- [Passage fourni]

┄┄┄┄┄┄

Résumé et commentaire de l’œuvre :

Bref texte mettant en scène un vieil écrivain, cloué à un fauteuil roulant depuis 2042, qui se remémore son existence passée. Le tout se passe au XXIIe siècle à Clichy-sur-mer. Le réchauffement climatique a fait en sorte que Clichy est devenue un village balnéaire bordé par la mer. Ce vieillard discute avec sa fille de 77 ans, nommée Igloo qui vient le visiter chaque vendredi avec sa progéniture beaucoup trop nombreuse pour qu’il se souvienne du nom de chacun.

Pour lui, la littérature se résume à être un objet de promotion pour une hygiène par le livre; grâce au livre, le lecteur ne saura jamais à court de papier, et donc toujours propre.

┄┄┄┄┄┄

- [Données d'entrée]
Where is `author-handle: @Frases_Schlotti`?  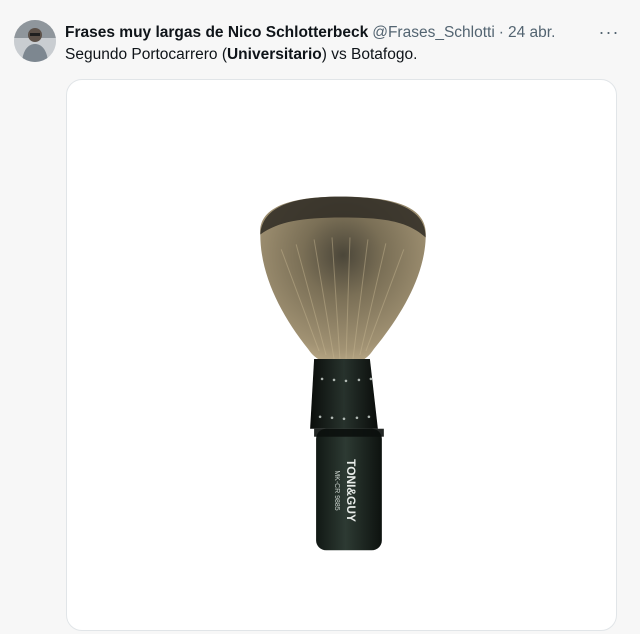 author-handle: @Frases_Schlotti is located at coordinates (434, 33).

┄┄┄┄┄┄

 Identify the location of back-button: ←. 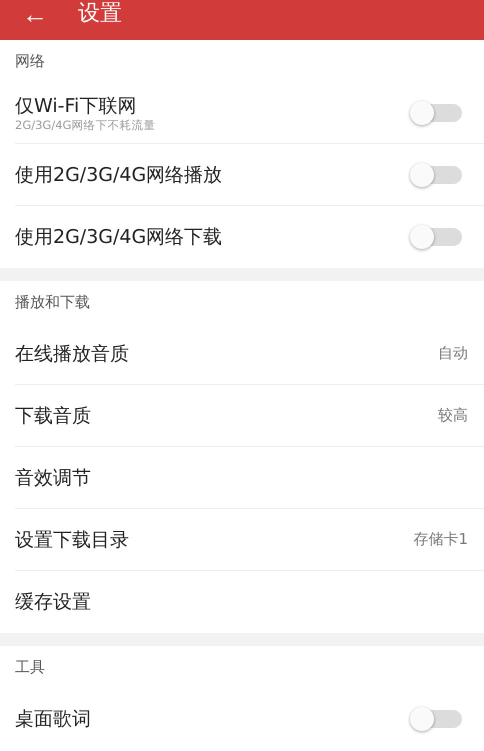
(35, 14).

┄┄┄┄┄┄

- [Tâche à faire 1] D'après le résumé de l'œuvre, quel jour la fille du vieil écrivain vient-elle le voir ?
- [Tâche à faire 2] Réécris le résumé de l'œuvre, de « Bref texte mettant » jusqu'à « nom de chacun. », en remplaçant « vendredi » par « samedi ».
- [Tâche à faire 3] Poursuis le résumé de l'œuvre sur le vieil écrivain de Clichy-sur-mer à la suite de sa dernière phrase.
Les enregistrements ne jouent aucun rôle ici.

- [Réponse 1] Chaque vendredi.

- [Réponse 2]
Bref texte mettant en scène un vieil écrivain, cloué à un fauteuil roulant depuis 2042, qui se remémore son existence passée. Le tout se passe au XXIIe siècle à Clichy-sur-mer. Le réchauffement climatique a fait en sorte que Clichy est devenue un village balnéaire bordé par la mer. Ce vieillard discute avec sa fille de 77 ans, nommée Igloo qui vient le visiter chaque samedi avec sa progéniture beaucoup trop nombreuse pour qu’il se souvienne du nom de chacun.

- [Réponse 3]
Jauffret use d’ironie pour critiquer le système existant et la sclérose de la société comme dans l’extrait suivant :

« Parfois, je me surprends encore à aimer la vie. Vous me direz qu’elle est parfois bien moche, qu’ici et là, elle a un goût de sang et de chair brûlée, mais la vie est une question d’habitude. On s’habitue à tout, il en est même qui se sont habitués à boire leur urine, et à lui trouver un goût de sancerre.»

De plus, le personnage mis en scène par Jauffret est très confus et mélange les mots et ses souvenirs, car de toute manière, le résultat est le même. Au final, l’homme vieillit sans que personne ne s’y intéresse et la société continue de péricliter sans que sa descente soit freinée.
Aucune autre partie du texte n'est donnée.